Il y a clairement deux manières de regarder "Glass", et le plaisir qu'on en tirera variera du tout au tout. La première est en passionné de culture de super-héros et de blockbusters parfaitement exécutés : dans ce cas, passée une première demi-heure impeccable qui fait l'unanimité, on s'ennuiera vite devant des dialogues interminables, des facilités scénaristiques un peu indignes du riche passé de Shyamalan, et une certaine lourdeur dans la démonstration de ses théories sur la vraie nature du super-héros américain (obsession infantile allant jusqu'à la maladie mentale ou bien réalité soigneusement dissimulée derrière une culture faussement régressive, la question posée par "Incassable" est ici creusée "jusqu'à l'os" !). Sans parler d'un double twist final certes efficace, mais qui fait quand même "effet de signature", signalant le vrai retour aux affaires du créateur du "Sixième Sens". On sortira du film frustrés et un peu déçus... Sauf qu'on n'aura pas vu le film que notre ami M. Night a voulu faire, celui pour lequel il a hypothéqué sa maison, c'est à dire un vrai film d'auteur - appellation facilement dévoyée et enfin parfaitement appropriée avec "Glass".


Car peu importe si Shyamalan, féru de culture populaire et horrifié - comme toute personne à peu près sensée et ayant dépassé l'adolescence - par les imbécilités décérébrées des maisons Marvel et DC, s'est attelé à proposer une alternative adulte à leurs "univers" : on peut très bien vivre sans ça. Par contre, deux heures dix minutes d'émotion brûlante, de mélancolie asphyxiante, de pure poésie populaire, mises en scène, non, plutôt orchestrées avec une intelligence et un brio inégalés dans le cinéma commercial (une fois encore, on peut parler de la continuation, en plus ambitieux, du meilleur travail d'un Steven Spielberg...), ça ne se refuse pas. Comme dans chacun de ses films, les moins bons comme les meilleurs, Shyamalan filme ici l'humanité dans sa souffrance quotidienne, le long d'un véritable chemin de croix : enfances massacrées, aspirations et talents méprisés et qui deviennent d'insupportables fardeaux, identités annihilées par des systèmes politiques totalitaires, maladie puis vieillesse détruisant le corps et bientôt l'esprit, impossibilité de dépasser la tragédie individuelle. Il nous raconte ce que nous sommes, comment nous vivons, avec une sensibilité aiguë, une empathie flamboyante, mais il filme aussi la sublime déchirure de l'Amour - plutôt filial, maternel ou fraternel que sexuel... (mais ce n'est que le début d'une longue carrière, non ? A quand un vrai, un pur mélodrame à la Douglas Sirk, Night ?). Il porte ses acteurs à l'excellence absolue, avec une sorte d'évidence terrassante : James McAvoy est ici bouleversant, dépassant la pure virtuosité de l'incarnation de ses multiples personnalités, pour devenir une sorte de représentation totale de l'humanité déchirée, de l'enfant à "la bête".

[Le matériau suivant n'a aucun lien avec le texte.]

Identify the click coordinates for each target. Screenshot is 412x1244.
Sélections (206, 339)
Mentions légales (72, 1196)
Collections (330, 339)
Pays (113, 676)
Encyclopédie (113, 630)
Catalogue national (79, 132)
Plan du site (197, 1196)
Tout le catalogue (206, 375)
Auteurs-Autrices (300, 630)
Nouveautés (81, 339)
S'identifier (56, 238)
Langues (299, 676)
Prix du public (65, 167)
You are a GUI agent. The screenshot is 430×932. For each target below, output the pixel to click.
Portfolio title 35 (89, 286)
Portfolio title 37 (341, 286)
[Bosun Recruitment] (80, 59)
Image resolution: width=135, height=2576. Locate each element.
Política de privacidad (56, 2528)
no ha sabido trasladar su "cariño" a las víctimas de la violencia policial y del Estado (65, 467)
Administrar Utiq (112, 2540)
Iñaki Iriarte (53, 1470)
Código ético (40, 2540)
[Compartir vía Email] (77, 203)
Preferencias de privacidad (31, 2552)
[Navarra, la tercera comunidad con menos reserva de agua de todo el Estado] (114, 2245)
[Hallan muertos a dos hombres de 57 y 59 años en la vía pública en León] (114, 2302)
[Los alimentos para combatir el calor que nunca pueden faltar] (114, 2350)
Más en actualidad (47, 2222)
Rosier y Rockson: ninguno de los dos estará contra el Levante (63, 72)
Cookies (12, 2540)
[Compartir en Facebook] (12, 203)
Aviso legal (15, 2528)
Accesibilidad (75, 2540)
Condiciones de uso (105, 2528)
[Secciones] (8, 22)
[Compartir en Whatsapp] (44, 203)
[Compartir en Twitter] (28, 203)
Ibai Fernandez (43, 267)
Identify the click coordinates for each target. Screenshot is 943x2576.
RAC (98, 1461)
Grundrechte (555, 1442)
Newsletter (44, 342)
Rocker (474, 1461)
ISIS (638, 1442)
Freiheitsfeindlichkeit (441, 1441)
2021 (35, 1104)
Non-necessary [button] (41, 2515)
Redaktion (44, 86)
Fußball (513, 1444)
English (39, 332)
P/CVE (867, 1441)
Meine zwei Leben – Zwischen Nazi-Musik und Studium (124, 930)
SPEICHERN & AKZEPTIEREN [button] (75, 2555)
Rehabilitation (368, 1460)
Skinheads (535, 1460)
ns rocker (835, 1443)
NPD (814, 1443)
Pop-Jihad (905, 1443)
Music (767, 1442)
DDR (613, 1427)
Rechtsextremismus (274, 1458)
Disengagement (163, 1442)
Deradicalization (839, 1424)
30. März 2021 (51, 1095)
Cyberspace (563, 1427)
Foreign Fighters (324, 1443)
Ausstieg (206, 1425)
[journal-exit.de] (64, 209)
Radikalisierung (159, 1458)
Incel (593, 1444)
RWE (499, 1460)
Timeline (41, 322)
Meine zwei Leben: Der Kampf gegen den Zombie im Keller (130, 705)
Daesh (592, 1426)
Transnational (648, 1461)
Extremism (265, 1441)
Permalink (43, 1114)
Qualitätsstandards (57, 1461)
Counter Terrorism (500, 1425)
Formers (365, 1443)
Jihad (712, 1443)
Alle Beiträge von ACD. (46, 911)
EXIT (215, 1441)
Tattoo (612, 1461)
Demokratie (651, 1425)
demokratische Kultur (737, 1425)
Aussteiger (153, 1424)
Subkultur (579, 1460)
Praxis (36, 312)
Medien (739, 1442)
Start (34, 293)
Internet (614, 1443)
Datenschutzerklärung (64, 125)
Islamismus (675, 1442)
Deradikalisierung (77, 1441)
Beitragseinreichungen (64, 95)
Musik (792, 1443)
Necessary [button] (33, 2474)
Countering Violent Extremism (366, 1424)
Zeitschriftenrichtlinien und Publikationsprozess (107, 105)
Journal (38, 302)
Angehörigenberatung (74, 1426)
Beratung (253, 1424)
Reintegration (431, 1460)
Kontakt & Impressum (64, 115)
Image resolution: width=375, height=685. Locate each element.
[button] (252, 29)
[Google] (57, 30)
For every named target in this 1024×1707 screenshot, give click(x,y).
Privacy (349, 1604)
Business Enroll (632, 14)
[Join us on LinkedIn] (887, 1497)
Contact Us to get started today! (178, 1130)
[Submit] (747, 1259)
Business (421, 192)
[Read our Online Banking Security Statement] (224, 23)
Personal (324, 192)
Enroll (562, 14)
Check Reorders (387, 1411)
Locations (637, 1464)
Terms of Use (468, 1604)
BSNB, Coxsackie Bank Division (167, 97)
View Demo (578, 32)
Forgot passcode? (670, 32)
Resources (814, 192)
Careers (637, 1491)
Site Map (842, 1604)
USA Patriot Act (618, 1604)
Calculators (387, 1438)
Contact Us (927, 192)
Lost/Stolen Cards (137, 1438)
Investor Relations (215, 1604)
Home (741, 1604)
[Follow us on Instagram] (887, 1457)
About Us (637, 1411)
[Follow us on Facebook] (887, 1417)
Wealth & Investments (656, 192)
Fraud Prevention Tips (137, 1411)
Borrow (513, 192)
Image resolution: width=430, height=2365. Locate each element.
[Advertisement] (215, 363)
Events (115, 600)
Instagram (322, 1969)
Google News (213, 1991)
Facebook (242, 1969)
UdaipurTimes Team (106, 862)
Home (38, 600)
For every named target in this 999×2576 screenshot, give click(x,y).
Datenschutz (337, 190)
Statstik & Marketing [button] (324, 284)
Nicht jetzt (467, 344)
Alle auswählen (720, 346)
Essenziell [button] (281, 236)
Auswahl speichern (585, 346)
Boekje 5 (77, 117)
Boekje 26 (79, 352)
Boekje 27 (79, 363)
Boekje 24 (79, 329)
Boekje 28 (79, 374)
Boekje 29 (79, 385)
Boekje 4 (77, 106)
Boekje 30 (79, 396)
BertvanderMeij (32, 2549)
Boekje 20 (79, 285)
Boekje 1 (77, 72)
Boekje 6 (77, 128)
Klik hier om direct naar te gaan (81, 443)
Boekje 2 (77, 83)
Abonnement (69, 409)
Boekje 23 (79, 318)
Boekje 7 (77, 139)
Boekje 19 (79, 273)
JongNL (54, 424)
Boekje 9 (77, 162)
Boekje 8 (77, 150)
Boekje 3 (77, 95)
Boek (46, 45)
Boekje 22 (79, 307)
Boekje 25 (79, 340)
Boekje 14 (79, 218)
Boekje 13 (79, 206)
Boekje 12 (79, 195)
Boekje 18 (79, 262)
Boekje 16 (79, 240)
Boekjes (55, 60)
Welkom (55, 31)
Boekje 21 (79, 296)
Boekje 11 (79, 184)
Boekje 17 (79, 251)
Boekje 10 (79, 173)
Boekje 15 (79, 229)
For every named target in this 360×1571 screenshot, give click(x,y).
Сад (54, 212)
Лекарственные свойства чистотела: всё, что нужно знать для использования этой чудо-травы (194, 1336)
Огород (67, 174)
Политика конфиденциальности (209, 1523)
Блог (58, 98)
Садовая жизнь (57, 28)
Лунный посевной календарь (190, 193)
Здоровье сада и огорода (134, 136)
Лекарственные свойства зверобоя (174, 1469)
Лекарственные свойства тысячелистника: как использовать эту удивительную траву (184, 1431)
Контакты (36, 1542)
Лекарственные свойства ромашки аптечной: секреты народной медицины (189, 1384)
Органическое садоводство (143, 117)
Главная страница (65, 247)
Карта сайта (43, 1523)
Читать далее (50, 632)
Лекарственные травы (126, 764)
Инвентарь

On sait, depuis la magistrale dénonciation des mensonges bushiens qu'était "le Village", que le cinéma de Shyamalan est également un commentaire politique sur son époque : le final de "Glass" - et son fameux double twist - est avant tout une déclaration de guerre aux mensonges de ceux qui nous gouvernent, qui prétendent savoir mieux que nous ce qui est "bon pour nous", et une célébration - un tantinet idéaliste, oserais-je dire "capraesque" ? - du pouvoir de la Connaissance, de la Vérité lorsqu'elles réussissent à émerger, et à réunir d'abord trois personnes aussi dissemblables que les personnages que Shyamalan a repris de "Incassable" et "Split", et ensuite, peut-être, l'humanité entière. Dans son habituelle vision "new age", souvent raillée mais indéniablement sincère, Shyamalan nous affirme croire encore à notre évolution, tant spirituelle que physique, nous permettant de dépasser enfin cette solitude originelle qui est la malédiction de ses héros.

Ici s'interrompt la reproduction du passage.